Advanced Malware Command and Control

Reuters wrote an interesting group of articles on Karma (a rootkit for iOS) and Project Raven (a group of ex-NSA contractors and employees who worked for the UAE). There are a couple of interesting features in this story, not the least of which is that this is the first time we've seen tradecraft migrate from tier-one cyber groups to other countries in this way. And from the looks of things, none of this was, at least initially, illegal. I expect we'll see some repercussions though, at least in the US, and likely in other countries with advanced cyber capabilities as they try to more strongly manage these capabilities.

There was one detail though, a small one, that I personally found very interesting that I thought I'd point out. In "Inside the Villa" section, Reuters goes over the process Raven used for targeting and exploitation. Step two of that process was:

"STEP 2: Using fake identities and Bitcoin, the Infrastructure department anonymously rented servers around the world. Those remote servers allowed Raven to launch attacks from a network of machines that cannot be traced back to the project."

This speaks volumes with respect to how nation-states manage command and control in advanced threat campaigns today.

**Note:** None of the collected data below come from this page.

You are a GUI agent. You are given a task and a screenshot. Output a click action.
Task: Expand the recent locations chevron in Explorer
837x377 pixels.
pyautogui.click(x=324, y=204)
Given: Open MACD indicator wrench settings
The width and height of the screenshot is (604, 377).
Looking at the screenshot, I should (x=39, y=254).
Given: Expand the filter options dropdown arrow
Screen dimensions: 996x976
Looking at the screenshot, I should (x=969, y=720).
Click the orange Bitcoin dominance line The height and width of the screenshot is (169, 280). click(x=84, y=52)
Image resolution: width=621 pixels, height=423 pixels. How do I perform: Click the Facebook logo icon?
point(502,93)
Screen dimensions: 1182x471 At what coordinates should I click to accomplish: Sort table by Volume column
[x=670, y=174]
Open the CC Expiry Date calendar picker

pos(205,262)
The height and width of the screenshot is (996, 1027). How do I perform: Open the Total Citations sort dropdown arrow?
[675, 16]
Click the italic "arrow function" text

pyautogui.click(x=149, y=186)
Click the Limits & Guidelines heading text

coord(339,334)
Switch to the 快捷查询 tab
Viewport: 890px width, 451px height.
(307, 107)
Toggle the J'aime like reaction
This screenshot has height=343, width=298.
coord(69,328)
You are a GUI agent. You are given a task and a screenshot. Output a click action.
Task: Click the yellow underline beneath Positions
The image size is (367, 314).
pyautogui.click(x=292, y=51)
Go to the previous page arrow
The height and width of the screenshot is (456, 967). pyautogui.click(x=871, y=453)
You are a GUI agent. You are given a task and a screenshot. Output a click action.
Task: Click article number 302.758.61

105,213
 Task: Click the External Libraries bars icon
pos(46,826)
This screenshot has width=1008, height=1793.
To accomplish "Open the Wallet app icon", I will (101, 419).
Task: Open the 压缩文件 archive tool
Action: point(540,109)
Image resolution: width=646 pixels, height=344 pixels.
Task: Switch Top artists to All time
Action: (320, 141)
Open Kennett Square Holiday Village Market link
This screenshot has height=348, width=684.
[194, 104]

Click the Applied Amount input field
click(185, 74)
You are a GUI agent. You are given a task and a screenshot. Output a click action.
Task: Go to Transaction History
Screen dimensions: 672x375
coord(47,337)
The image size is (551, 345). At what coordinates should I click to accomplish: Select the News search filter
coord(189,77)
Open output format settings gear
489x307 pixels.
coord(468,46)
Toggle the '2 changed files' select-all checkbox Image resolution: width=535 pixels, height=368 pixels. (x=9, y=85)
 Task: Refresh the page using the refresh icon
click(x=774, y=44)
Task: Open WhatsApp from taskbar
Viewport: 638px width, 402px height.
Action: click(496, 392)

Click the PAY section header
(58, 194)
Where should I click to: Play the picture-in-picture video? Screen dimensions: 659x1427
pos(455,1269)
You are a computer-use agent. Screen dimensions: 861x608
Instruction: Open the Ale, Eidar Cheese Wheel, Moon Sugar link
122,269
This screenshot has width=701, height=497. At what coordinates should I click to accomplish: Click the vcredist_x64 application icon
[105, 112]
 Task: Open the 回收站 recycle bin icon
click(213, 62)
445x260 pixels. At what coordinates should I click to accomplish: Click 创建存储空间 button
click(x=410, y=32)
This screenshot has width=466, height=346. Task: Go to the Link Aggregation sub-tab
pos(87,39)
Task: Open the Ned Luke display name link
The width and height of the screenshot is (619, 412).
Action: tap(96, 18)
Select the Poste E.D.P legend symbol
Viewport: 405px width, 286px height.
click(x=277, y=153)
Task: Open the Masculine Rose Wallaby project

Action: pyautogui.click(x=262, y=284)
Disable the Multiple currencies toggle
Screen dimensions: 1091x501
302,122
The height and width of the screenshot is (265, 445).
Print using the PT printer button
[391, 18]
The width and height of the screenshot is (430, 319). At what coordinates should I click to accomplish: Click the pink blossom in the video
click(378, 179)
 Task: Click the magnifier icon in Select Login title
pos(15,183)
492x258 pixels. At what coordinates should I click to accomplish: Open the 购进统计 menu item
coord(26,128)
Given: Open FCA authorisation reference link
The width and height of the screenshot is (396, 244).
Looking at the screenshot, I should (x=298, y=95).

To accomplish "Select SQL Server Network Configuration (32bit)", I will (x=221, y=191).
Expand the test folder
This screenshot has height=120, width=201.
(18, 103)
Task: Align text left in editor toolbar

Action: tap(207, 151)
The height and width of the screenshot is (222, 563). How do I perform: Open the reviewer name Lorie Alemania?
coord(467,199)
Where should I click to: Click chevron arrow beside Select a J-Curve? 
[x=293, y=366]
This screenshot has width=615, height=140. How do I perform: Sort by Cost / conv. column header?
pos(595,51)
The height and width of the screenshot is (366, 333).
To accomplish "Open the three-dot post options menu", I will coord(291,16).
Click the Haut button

I've written in the past about flux networks, both single and double flux. The tl;dr was that single-flux networks replace the IP addresses behind domain names and a high rate so that the servers resolved from specific domain names change frequently, helping avoid blacklisting and sink holing. Double-flux networks do the same thing and add DNS servers that also flux in a similar way. Finally, you can couple these networks with domain name generation algorithms (DGAs), and you can flux the domain names, the IPs, and the name servers managing your IPs. When you have that in play, it's virtually impossible to sinkhole your C&C domains.

Everybody does this at some level — nation-states, botnet admins, ransomware authors, everybody. But you usually want your traffic to end up somewhere, right? Not just meandering through a maze of mutating IPs and domain names. So, folks will usually design these kinds of things, today, with a DGA on the client and the name server, groups of compromised systems that act as proxies that you route traffic through (though, if necessary, you can pay for some or all of these), and then endpoints where you host your C&C.

These C&C endpoints, and likely some of the fluxing nodes, are purchased from ISPs that take Bitcoin and don't do a whole lot of checking that you are who you say you are. So, how hard is this to find? Well, not that hard, it turns out.

And what kind of identities would people need to use? Well, in the US, this would usually be associated with some kind of business. It doesn't need to be much of one, an LLC or PC is perfectly fine. So, you need to create some kind of business entity, with an address, in some country. The business may not even need to exist (though some probably do). And they need to be created with fraudulent information too, but even that's not hard today with apps like Burner or Hushed.

Of course, this is just what the UAE was doing, but it's a fair guess that everybody else is doing similar stuff. The number of acquired to compromised systems may shift, but this essential design is likely what all advanced C&C looks like today.